- Education: University of Pennsylvania (BS) Stanford University (MBA)
- Board member of: HP Inc.; Nordstrom;
- Spouse: Verdere Philpot

= Stacy Brown-Philpot =

American businesswoman

Stacy Brown-Philpot is the former CEO of TaskRabbit and a member of the Board of Directors of Noom, HP Inc and Nordstrom.

==Education==
Brown-Philpot is from Detroit, Michigan. She received a B.S. from the Wharton School of Business and an M.B.A. from Stanford University. In 2025 she became a trustee for Stanford University.

==Career==
Brown-Philpot began working at Google in 2003. Prior to joining TaskRabbit, she was at Google for almost 10 years.
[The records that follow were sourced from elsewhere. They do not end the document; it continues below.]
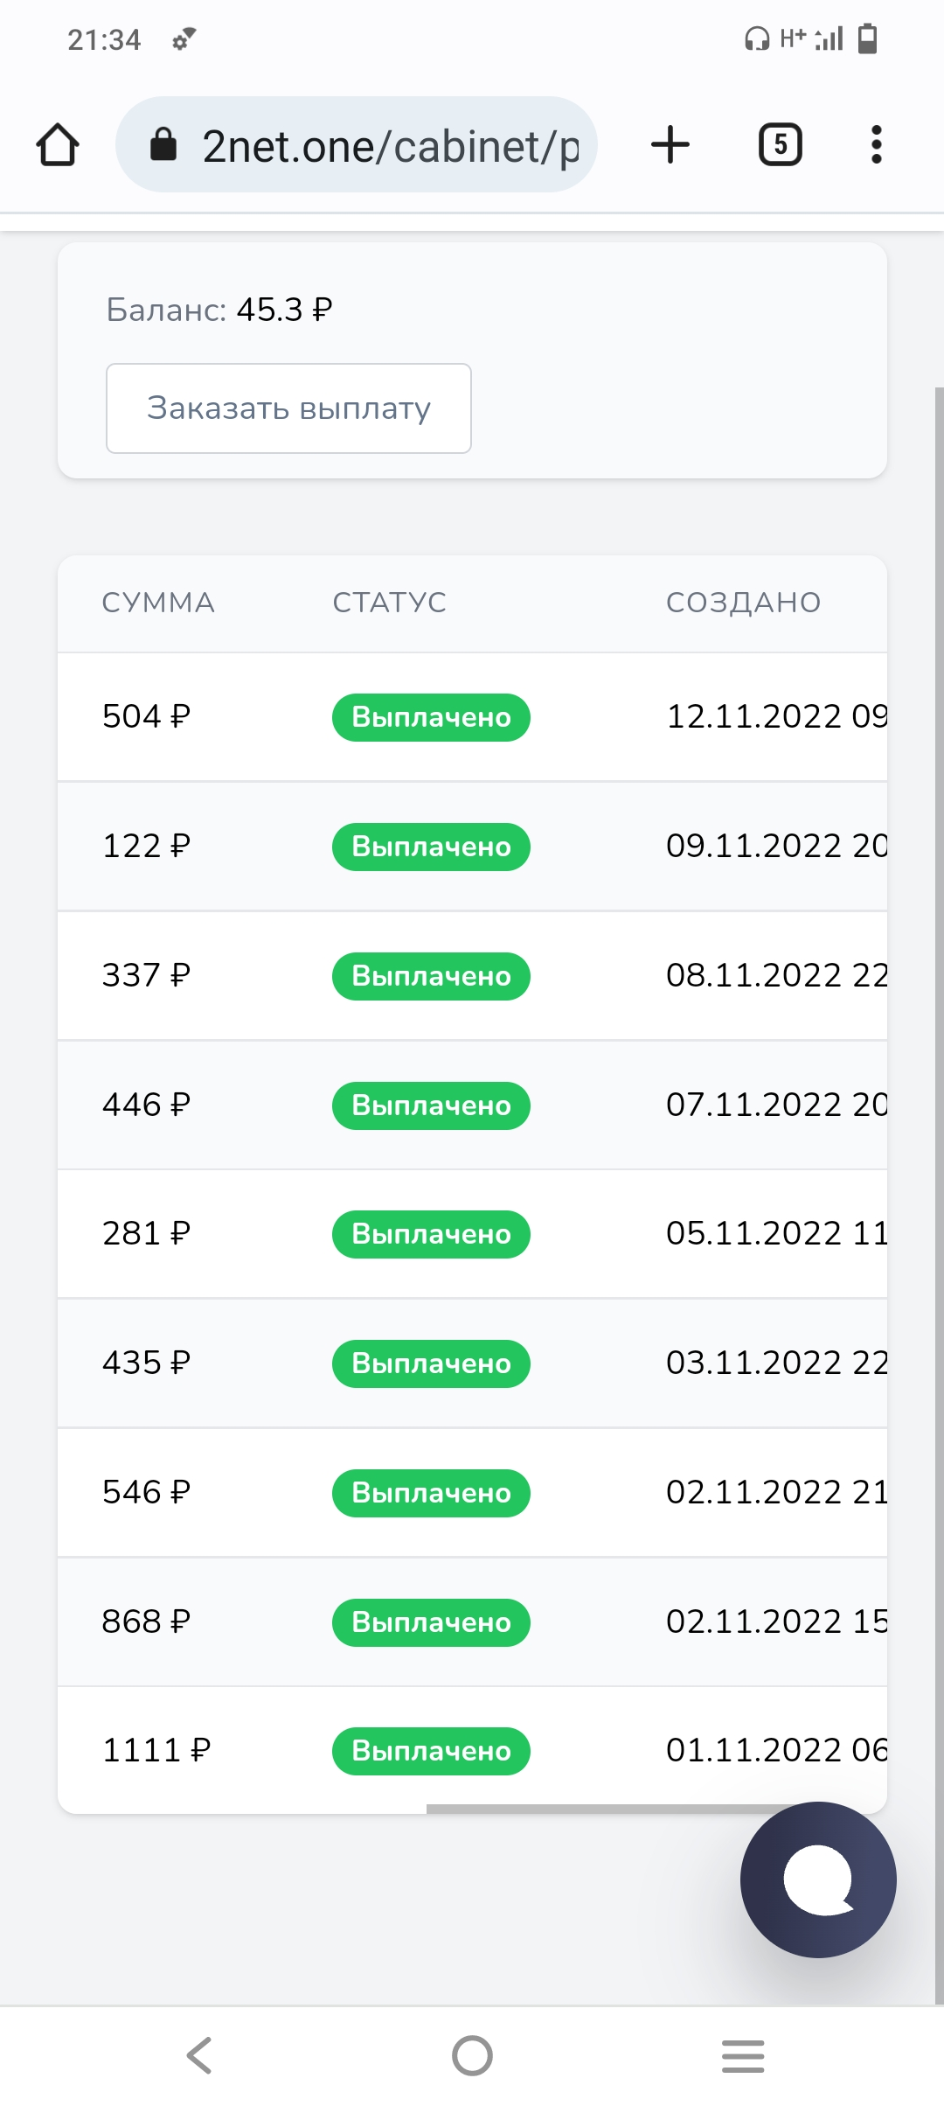Tap the lock icon in address bar
The width and height of the screenshot is (944, 2106).
[163, 144]
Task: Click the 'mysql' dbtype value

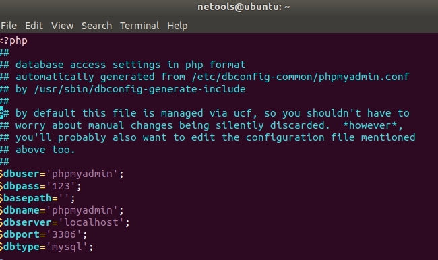Action: [67, 247]
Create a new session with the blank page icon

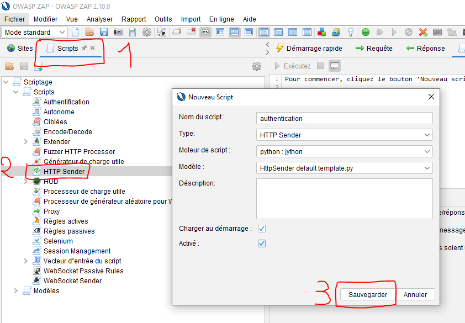coord(75,32)
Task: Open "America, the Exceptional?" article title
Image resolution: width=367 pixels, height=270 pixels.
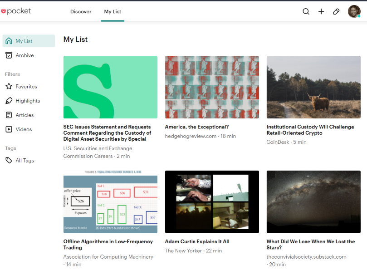Action: point(197,127)
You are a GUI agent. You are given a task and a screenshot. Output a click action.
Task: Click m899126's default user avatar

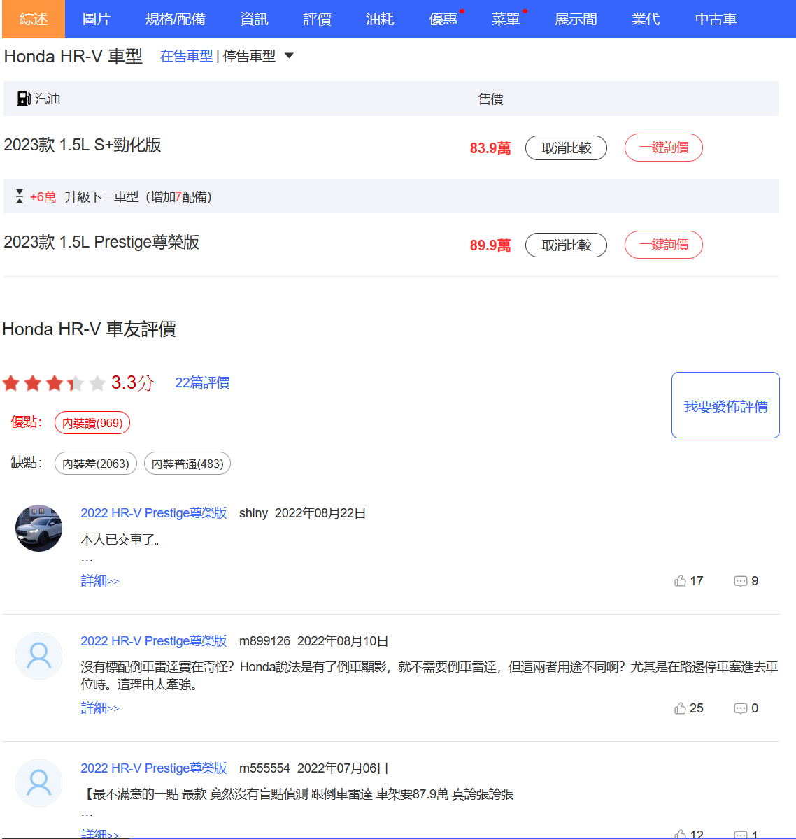[39, 656]
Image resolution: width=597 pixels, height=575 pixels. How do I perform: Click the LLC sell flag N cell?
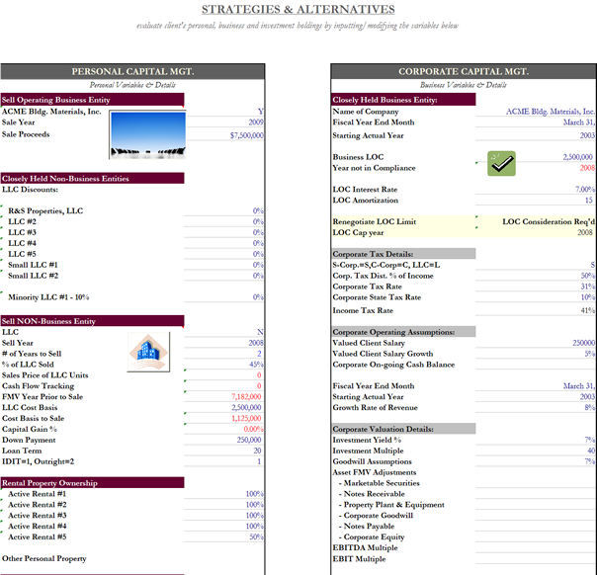[x=260, y=332]
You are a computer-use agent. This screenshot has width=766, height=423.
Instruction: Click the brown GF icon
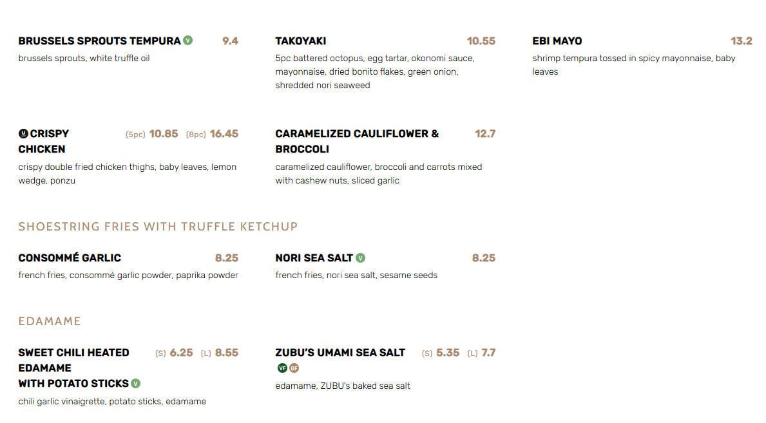tap(294, 368)
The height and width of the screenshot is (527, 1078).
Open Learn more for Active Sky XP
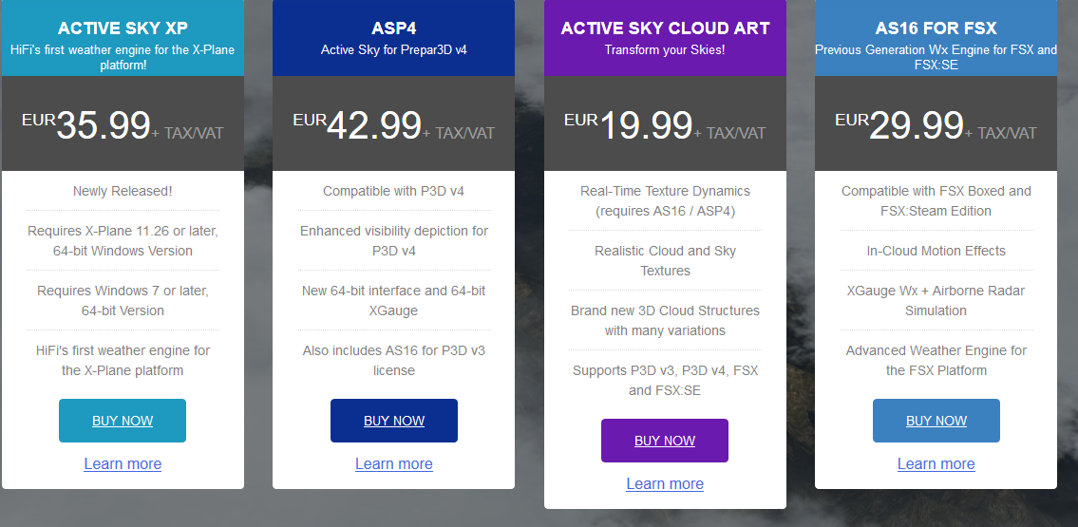(123, 464)
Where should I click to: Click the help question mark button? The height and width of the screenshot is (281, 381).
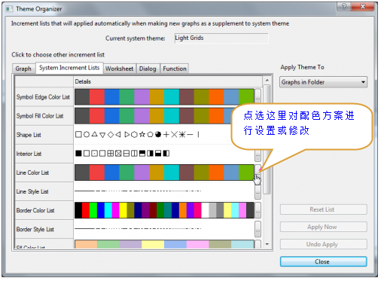click(x=344, y=6)
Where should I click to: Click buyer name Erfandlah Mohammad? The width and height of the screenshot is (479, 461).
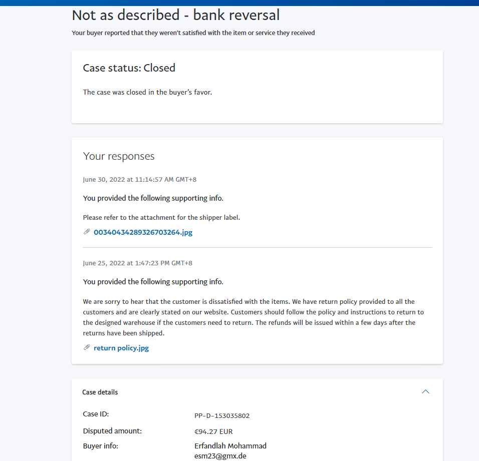point(230,446)
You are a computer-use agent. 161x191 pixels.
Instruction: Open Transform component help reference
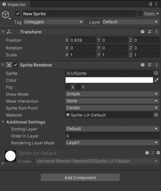[143, 32]
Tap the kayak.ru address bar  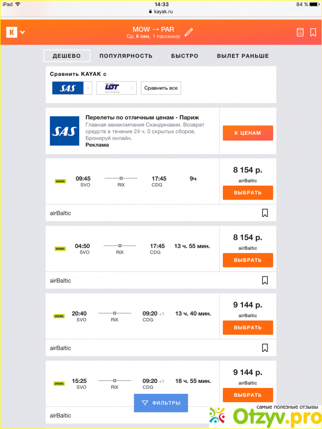click(x=161, y=11)
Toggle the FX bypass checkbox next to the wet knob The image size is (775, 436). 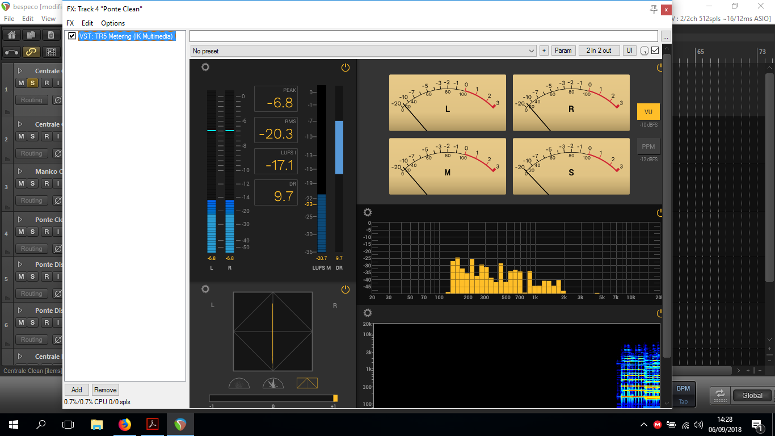click(x=655, y=51)
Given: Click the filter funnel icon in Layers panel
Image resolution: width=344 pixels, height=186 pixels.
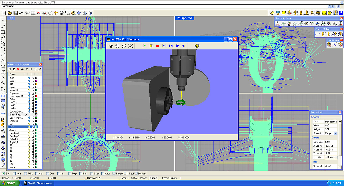Looking at the screenshot, I should [x=35, y=69].
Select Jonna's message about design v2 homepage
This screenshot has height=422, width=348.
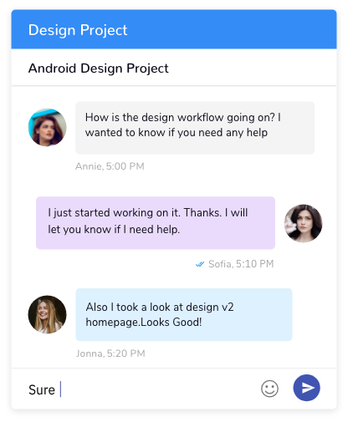(x=184, y=314)
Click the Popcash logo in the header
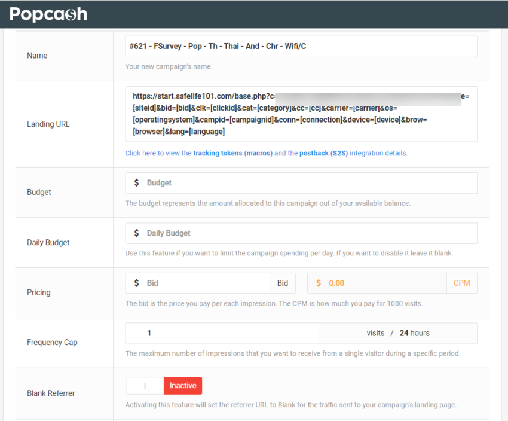This screenshot has height=421, width=508. [x=48, y=13]
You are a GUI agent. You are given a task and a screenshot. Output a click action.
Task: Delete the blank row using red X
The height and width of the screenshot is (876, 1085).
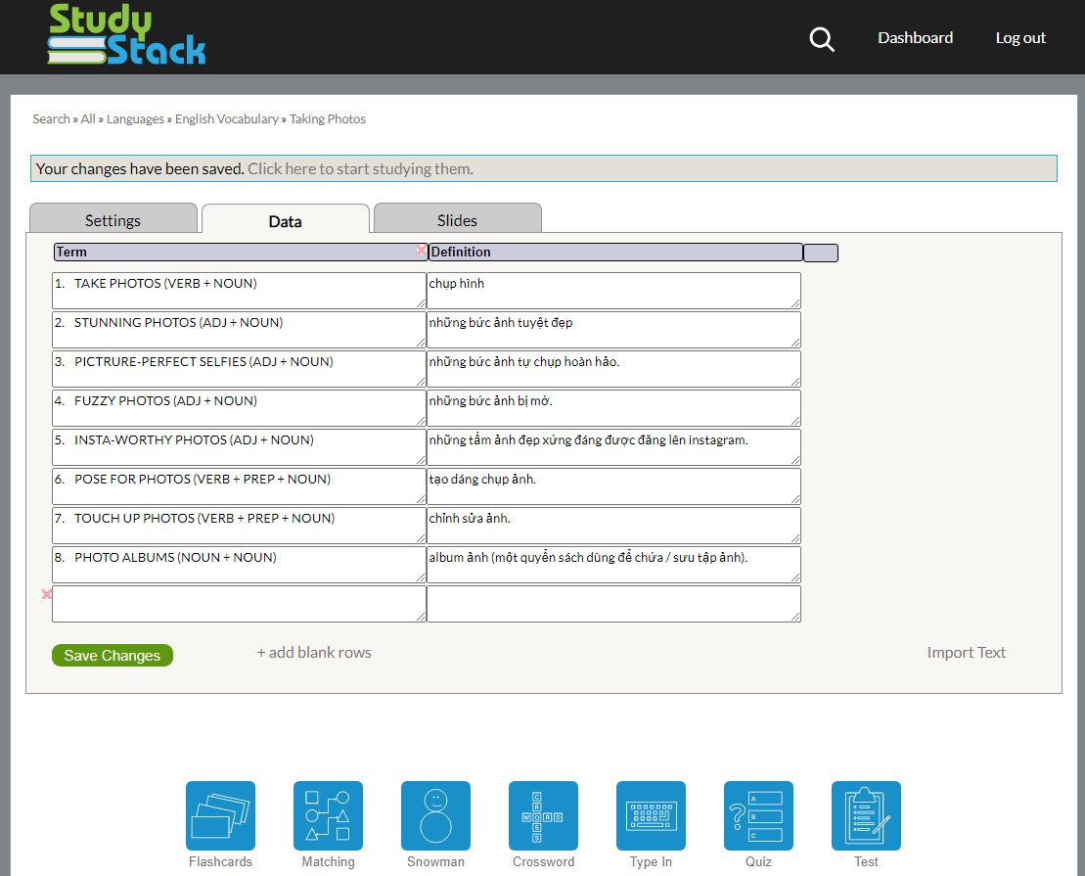[46, 594]
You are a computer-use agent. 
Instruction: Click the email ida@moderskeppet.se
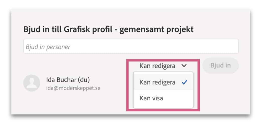[x=73, y=88]
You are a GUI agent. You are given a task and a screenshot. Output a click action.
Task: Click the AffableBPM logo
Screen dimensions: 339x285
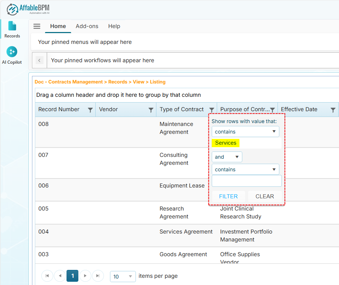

Brown-Philpot had moved from San Francisco Bay Area to Hyderabad, India to head Google's online sales and operations. In 2015, Brown-Philpot was selected for Fortune's 40 Under 40 ranking of the most significant young people in business.

Brown-Philpot was the CEO of TaskRabbit, and a member of the Board of Directors of Noom and HP Inc. The Financial Times has noted she is a "rare example of a black, female chief executive in the tech industry." In August 2020, Brown-Philpot resigned as CEO.